— start EXTRACT —

This was treated for 2 days in hcl and peroxide with a bubbler, changing out the dirty solution for fresh AP after day 1. The foils loose at this time were left in the bucket that I rinced them into, containing the used solution that had freed them from the scrap.

2) day 2, removed the rest of the foils and combined them with the others in the bucket with the used solution. I used distilled water to spray the foils off of the scrap and the beaker they were treated in. I now had a TON of foils, in used AP solution, a bit of distilled water, all sitting in a single bucket. I filtered them from the used ap solution and, if I had to guess, I'd say I had 7 or 8 really healthy teaspoons full of foils. Possibly more. It was gorgeous.

— end EXTRACT —

• REQUIRED TASK 1:
In the post, how did distilled water end up in the bucket with the foils?
• REQUIRED TASK 2:
List every liquid or solution that the post names.

— start RECORDED DATA —

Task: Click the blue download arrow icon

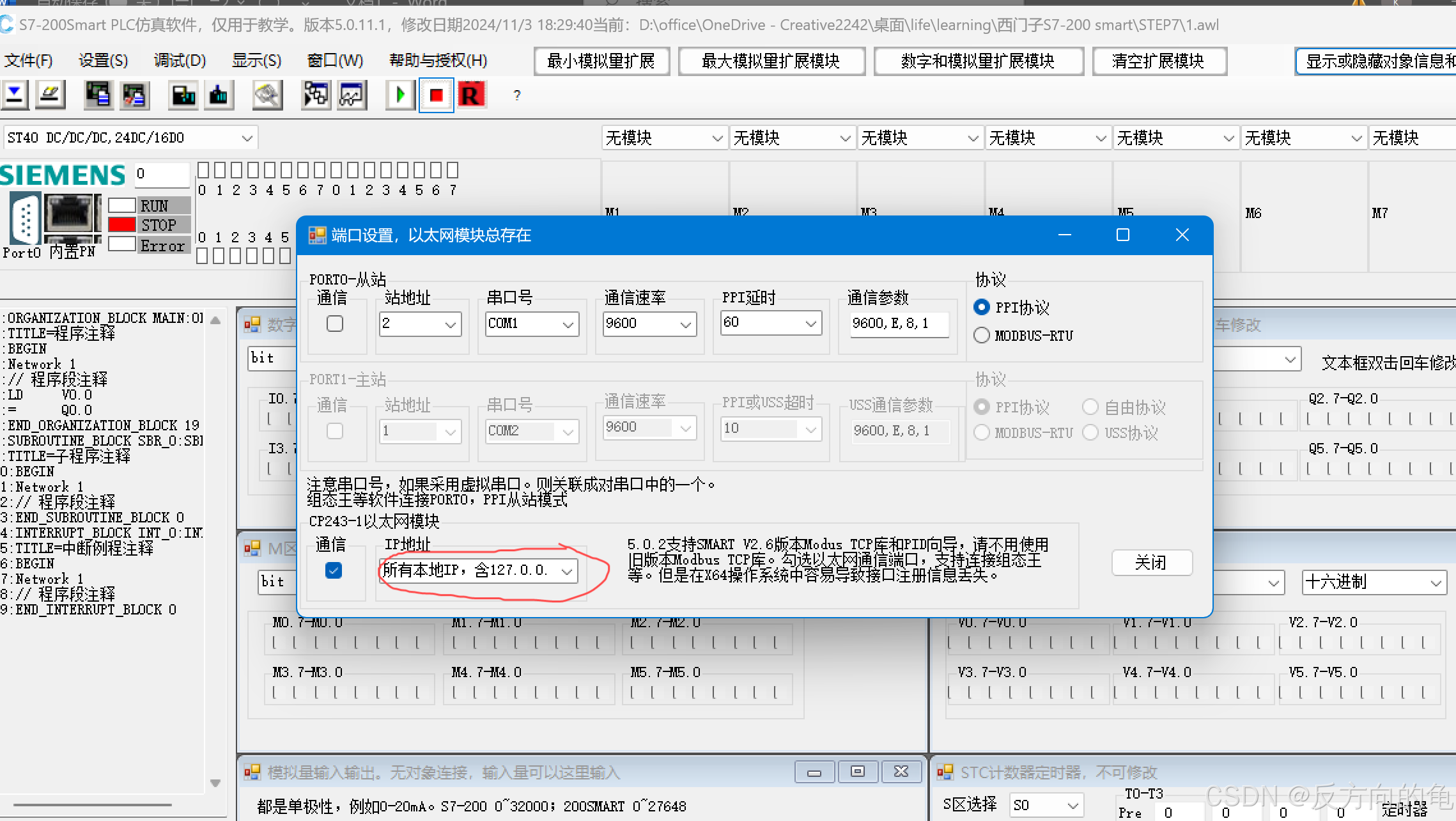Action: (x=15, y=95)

— end RECORDED DATA —
— start RECORDED DATA —

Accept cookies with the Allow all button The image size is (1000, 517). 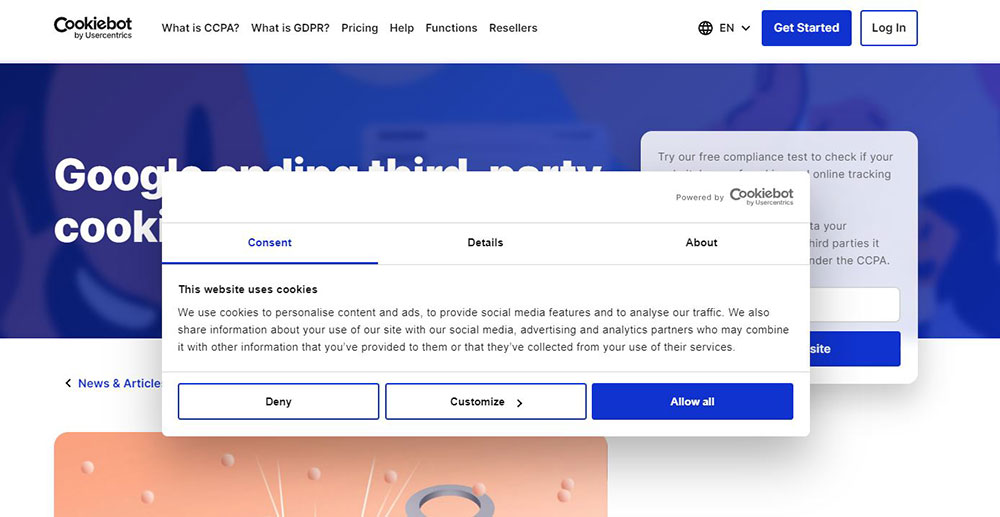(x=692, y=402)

— end RECORDED DATA —
— start RECORDED DATA —

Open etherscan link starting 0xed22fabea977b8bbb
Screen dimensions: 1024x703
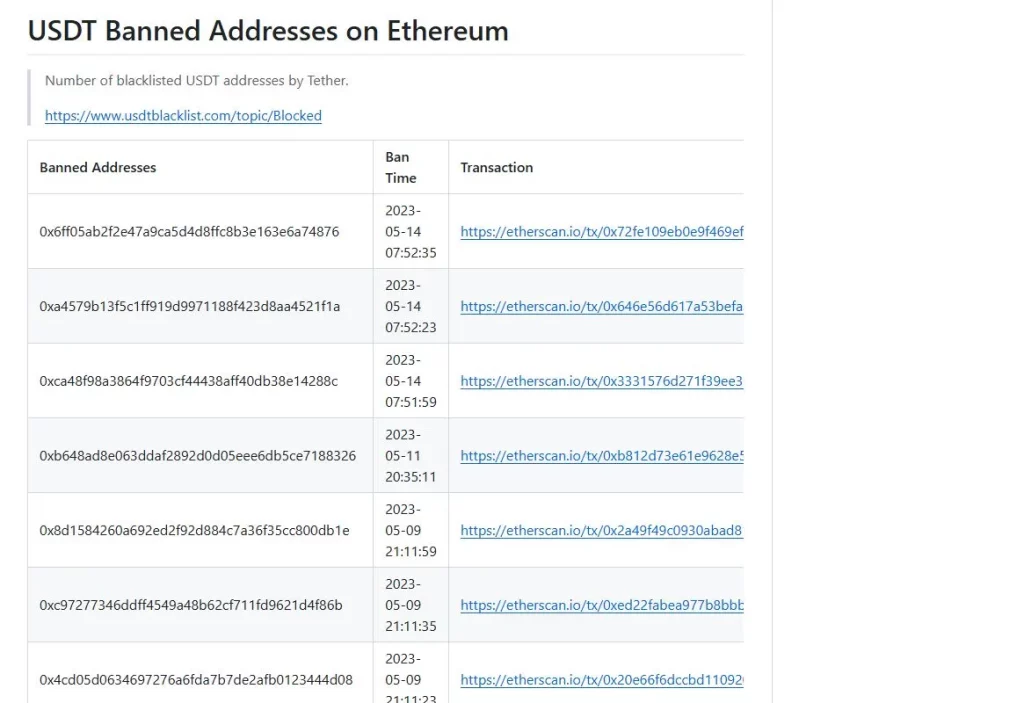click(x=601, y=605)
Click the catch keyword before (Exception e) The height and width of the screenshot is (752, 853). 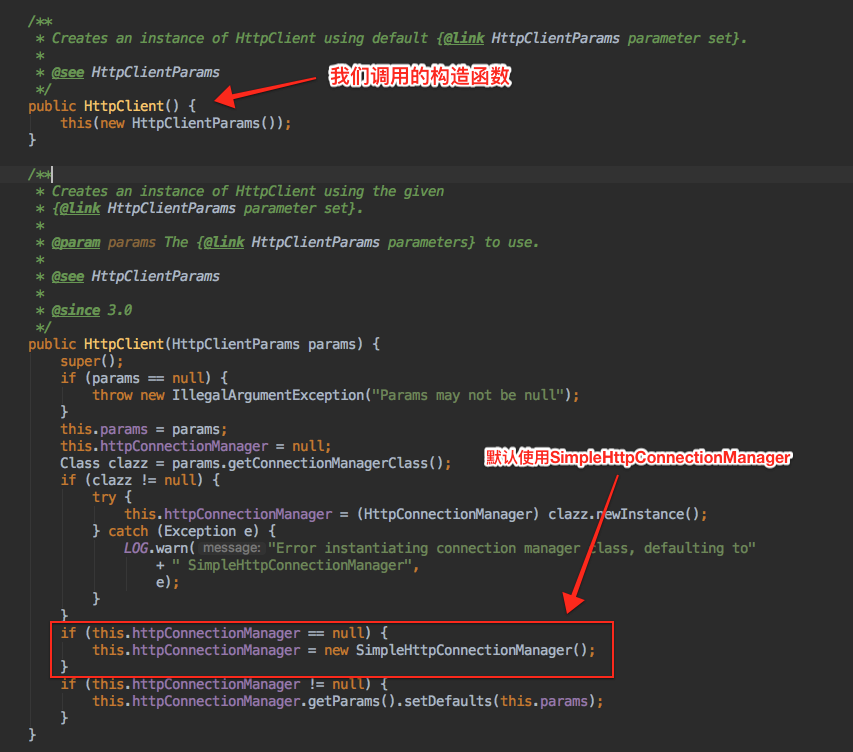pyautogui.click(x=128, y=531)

— end RECORDED DATA —

• TASK RESULT 1:
On day 2, distilled water was used to spray the remaining foils off the scrap and off the beaker they had been treated in. Those foils were then combined with the others in the bucket, so the bucket held the foils in used AP solution plus a bit of distilled water.

• TASK RESULT 2:
- HCl
- Peroxide
- AP solution (both fresh and used)
- Distilled water